=== About this task ===
Once you have located the line containing "At what coordinates should I click to accomplish: Click" in the material below, return it exactly along with each line after it through the line containing "Given: Click the".

=== Exercise material ===
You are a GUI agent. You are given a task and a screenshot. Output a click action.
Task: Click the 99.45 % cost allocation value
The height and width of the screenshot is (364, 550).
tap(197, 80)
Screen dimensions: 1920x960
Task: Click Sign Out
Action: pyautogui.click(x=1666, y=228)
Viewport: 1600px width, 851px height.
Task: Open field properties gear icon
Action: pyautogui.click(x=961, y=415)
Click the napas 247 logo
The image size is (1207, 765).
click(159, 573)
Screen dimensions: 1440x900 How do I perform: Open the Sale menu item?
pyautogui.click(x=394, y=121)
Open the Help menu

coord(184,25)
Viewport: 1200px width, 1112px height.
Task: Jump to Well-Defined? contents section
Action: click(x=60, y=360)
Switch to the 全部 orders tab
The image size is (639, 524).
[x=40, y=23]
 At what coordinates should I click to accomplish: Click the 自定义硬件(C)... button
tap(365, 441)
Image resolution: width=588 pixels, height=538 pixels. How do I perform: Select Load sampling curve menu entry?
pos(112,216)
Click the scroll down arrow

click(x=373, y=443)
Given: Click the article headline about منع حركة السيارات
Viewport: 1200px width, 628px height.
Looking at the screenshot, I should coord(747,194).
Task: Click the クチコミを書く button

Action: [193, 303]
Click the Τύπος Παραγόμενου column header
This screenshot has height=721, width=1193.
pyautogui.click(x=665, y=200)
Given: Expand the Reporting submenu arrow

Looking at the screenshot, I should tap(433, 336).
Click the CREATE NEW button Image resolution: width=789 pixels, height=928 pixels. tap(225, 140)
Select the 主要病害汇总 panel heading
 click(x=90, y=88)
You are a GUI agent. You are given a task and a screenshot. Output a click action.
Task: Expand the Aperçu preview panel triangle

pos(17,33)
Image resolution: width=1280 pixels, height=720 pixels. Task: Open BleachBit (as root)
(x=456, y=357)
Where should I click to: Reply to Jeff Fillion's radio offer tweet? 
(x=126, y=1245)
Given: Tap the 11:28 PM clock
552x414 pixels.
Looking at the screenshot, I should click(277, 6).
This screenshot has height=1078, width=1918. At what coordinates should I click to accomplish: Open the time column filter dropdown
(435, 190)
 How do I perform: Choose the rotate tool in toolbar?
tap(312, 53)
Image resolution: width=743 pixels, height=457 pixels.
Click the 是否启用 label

=== Solution for this task ===
 At what coordinates should I click to accomplish: Click the 自定义硬件(C)... button
tap(365, 441)
Image resolution: width=588 pixels, height=538 pixels. How do I perform: Select Load sampling curve menu entry?
pos(112,216)
Click the scroll down arrow

click(x=373, y=443)
Given: Click the article headline about منع حركة السيارات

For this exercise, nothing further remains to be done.